Stored records:
• • • •

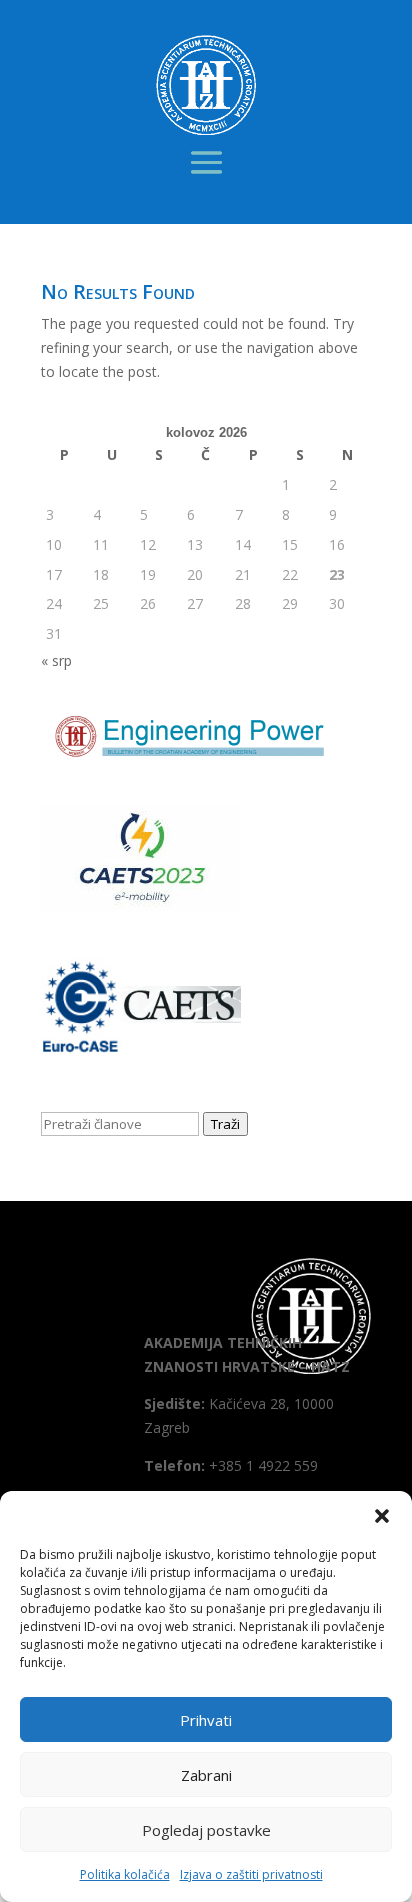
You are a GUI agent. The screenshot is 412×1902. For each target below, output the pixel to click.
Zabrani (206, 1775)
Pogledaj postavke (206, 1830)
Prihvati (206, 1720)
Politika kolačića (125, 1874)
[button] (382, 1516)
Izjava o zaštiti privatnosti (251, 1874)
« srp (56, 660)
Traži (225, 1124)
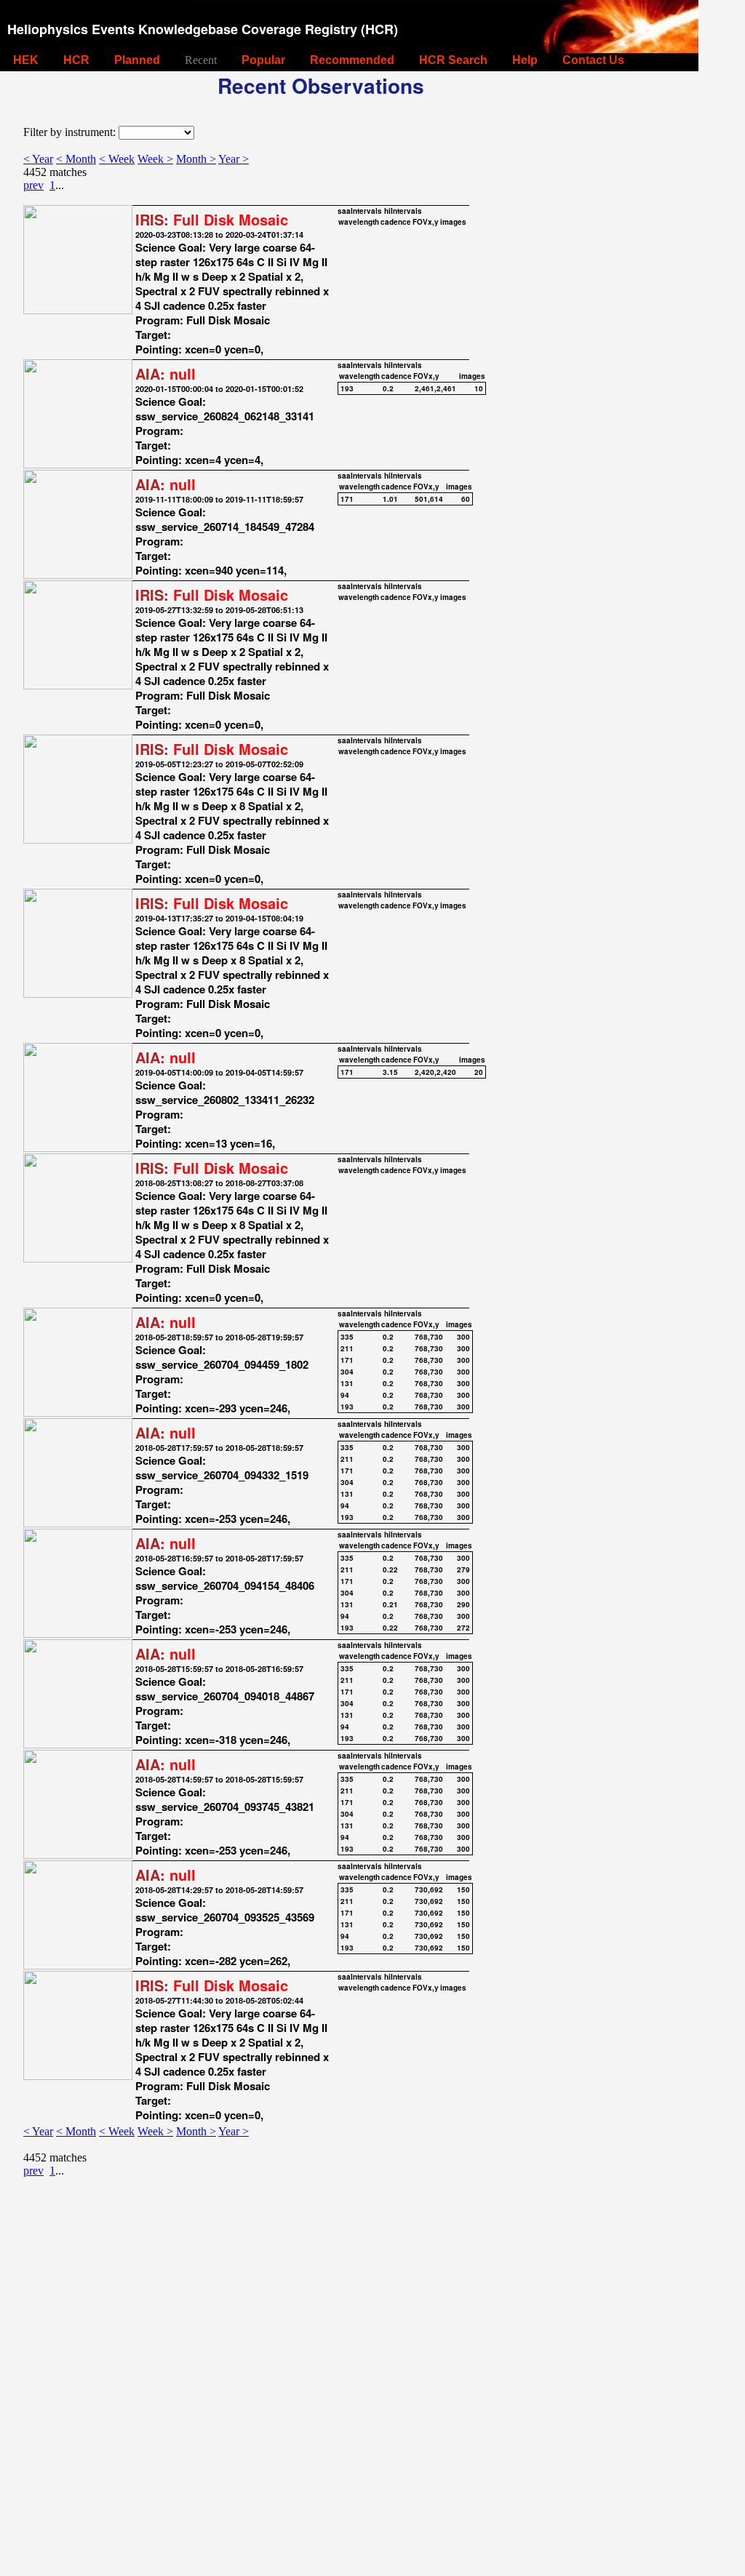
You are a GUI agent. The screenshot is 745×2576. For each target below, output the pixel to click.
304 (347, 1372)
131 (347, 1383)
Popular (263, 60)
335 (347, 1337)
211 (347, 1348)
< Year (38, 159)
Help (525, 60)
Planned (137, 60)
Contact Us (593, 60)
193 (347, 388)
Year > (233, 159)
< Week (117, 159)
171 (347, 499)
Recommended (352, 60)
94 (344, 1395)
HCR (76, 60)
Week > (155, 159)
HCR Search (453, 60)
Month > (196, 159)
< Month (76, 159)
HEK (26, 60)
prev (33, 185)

• • • •

= WHAT YOU SHOULD DO =
Each entry above must be restated word for word; the pictures stay out of the copy.

= RESPONSE TO THE TASK =
You are a GUI agent. The screenshot is 412×1902. For each target below, output the pixel to click.
Zabrani (206, 1775)
Pogledaj postavke (206, 1830)
Prihvati (206, 1720)
Politika kolačića (125, 1874)
[button] (382, 1516)
Izjava o zaštiti privatnosti (251, 1874)
« srp (56, 660)
Traži (225, 1124)
You are a GUI agent. The screenshot is 745×2576. For each target below, output the pixel to click.
304 (347, 1372)
131 (347, 1383)
Popular (263, 60)
335 (347, 1337)
211 (347, 1348)
< Year (38, 159)
Help (525, 60)
Planned (137, 60)
Contact Us (593, 60)
193 (347, 388)
Year > (233, 159)
< Week (117, 159)
171 (347, 499)
Recommended (352, 60)
94 (344, 1395)
HCR (76, 60)
Week > (155, 159)
HCR Search (453, 60)
Month > (196, 159)
< Month (76, 159)
HEK (26, 60)
prev (33, 185)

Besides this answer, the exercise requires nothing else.